Exercise instructions: Range to reproduce from the entries below: the line with "Image resolution: width=660", the line with "Jump to the '1-minute review' sitelink", and every line in between. Give them exactly and give nothing else.

Task inputs:
== == ==

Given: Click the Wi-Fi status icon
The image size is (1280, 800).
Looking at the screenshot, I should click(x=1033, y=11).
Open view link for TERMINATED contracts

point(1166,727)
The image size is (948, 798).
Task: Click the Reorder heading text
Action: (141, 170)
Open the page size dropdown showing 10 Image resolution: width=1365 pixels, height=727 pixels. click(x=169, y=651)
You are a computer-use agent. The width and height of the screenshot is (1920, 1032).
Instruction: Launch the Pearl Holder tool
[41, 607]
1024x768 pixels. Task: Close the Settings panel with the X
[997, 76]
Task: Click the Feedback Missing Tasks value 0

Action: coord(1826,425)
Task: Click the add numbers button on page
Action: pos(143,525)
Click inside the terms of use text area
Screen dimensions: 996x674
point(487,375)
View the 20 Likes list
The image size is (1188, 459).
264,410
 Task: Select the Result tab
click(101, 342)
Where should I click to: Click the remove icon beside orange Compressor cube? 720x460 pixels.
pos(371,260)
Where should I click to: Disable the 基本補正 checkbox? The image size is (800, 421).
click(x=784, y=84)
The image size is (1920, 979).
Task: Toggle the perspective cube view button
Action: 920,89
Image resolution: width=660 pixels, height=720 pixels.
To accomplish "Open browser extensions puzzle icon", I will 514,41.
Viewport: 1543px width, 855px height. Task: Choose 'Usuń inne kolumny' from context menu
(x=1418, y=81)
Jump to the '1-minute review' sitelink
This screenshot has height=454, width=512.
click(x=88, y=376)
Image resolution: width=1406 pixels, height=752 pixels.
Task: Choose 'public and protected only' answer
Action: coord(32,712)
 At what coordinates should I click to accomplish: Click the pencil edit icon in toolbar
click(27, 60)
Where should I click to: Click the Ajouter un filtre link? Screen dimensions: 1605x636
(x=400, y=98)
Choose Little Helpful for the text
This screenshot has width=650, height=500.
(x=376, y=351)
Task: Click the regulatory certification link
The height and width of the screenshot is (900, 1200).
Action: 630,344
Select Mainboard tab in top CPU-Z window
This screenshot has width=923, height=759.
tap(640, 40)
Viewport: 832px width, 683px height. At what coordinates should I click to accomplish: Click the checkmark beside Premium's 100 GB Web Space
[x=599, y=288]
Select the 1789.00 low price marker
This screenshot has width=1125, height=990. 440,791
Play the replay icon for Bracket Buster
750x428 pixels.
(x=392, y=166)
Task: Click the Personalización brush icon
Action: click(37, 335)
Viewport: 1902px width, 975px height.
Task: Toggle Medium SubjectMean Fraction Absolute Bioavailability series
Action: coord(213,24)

== == ==

Solution to this problem:
Image resolution: width=660 pixels, height=720 pixels.
To accomplish "Open browser extensions puzzle icon", I will 514,41.
Viewport: 1543px width, 855px height. Task: Choose 'Usuń inne kolumny' from context menu
(x=1418, y=81)
Jump to the '1-minute review' sitelink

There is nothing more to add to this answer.